**Problem to solve**. Leave the pictures in the listing below aside and reproduce exactly the lines starting with the one with "Task: Open the Privacy link in footer" and going on through the one with "Close the dogcat10.jpeg preview dialog", both ends included.

**Data**.
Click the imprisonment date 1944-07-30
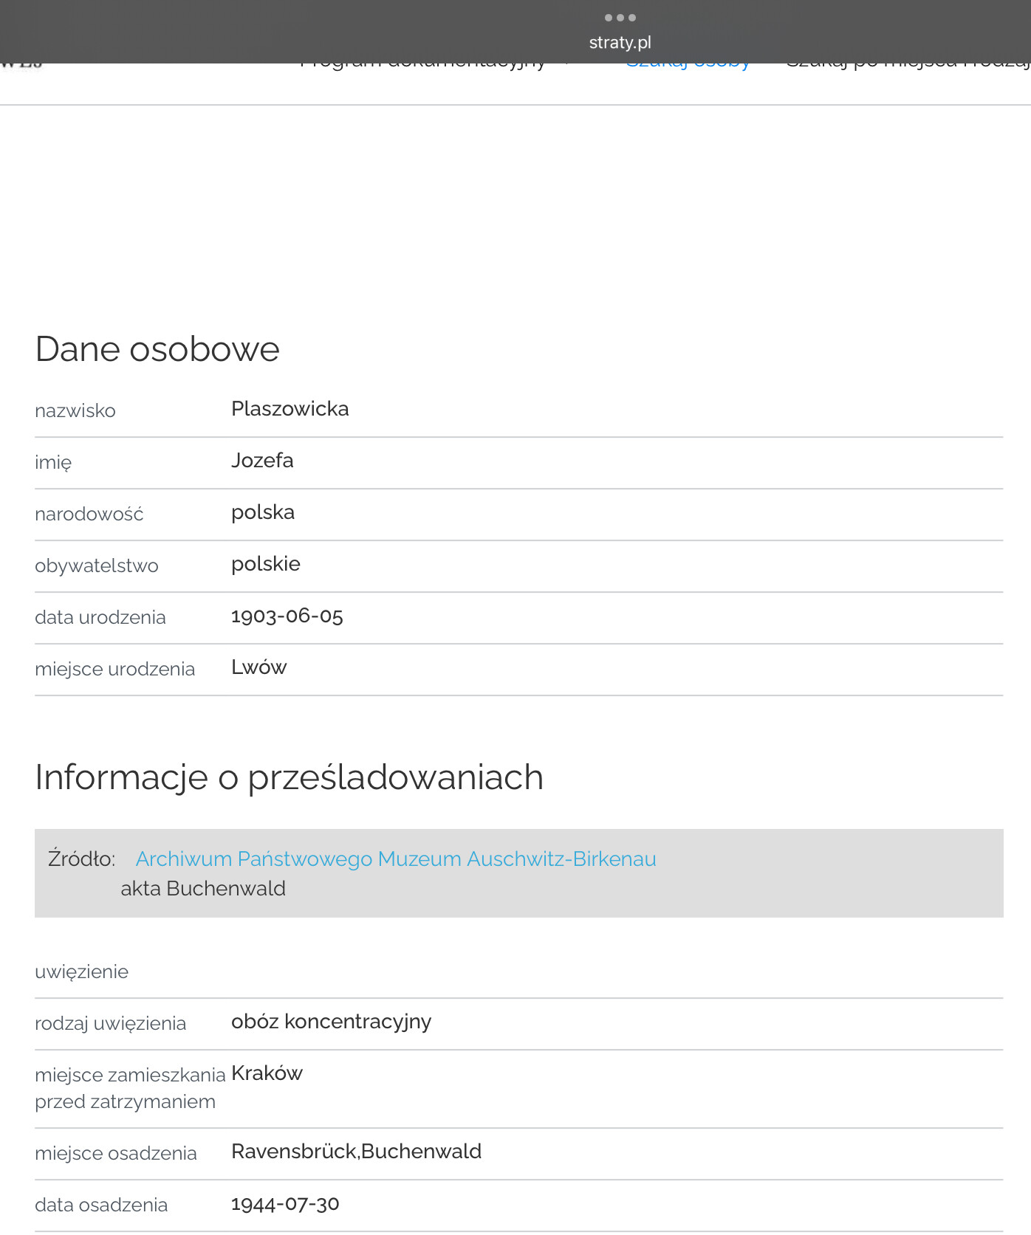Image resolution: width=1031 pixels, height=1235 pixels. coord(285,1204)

==

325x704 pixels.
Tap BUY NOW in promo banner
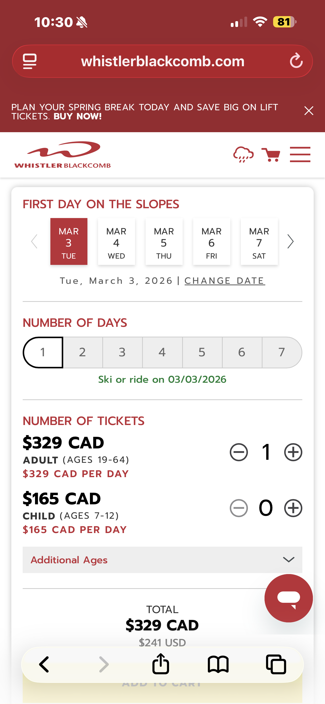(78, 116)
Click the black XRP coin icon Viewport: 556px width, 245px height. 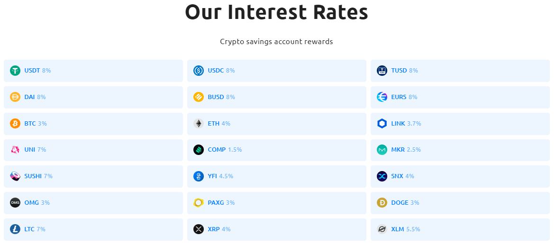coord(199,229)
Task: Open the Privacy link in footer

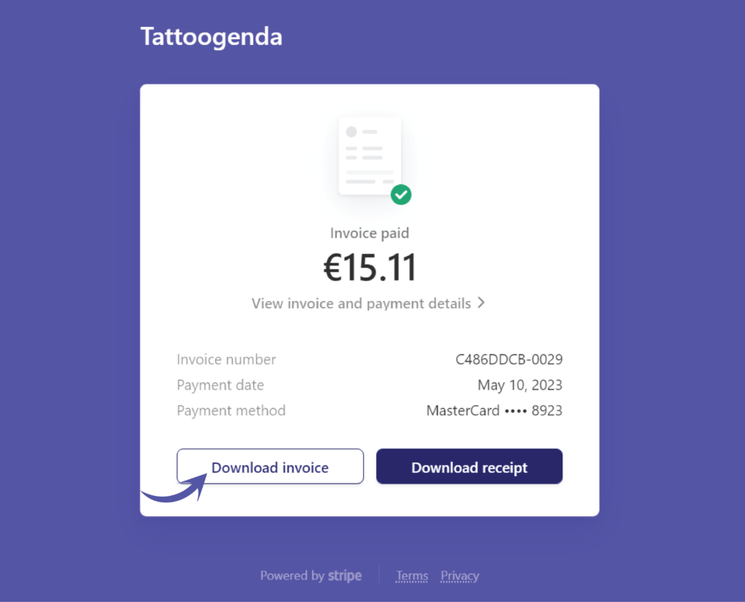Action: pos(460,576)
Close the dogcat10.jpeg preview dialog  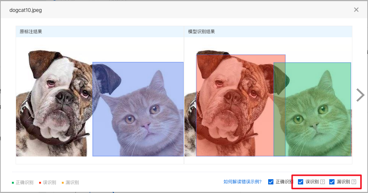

**Answer box**.
Task: Open the Privacy link in footer

Action: pos(460,576)
Close the dogcat10.jpeg preview dialog  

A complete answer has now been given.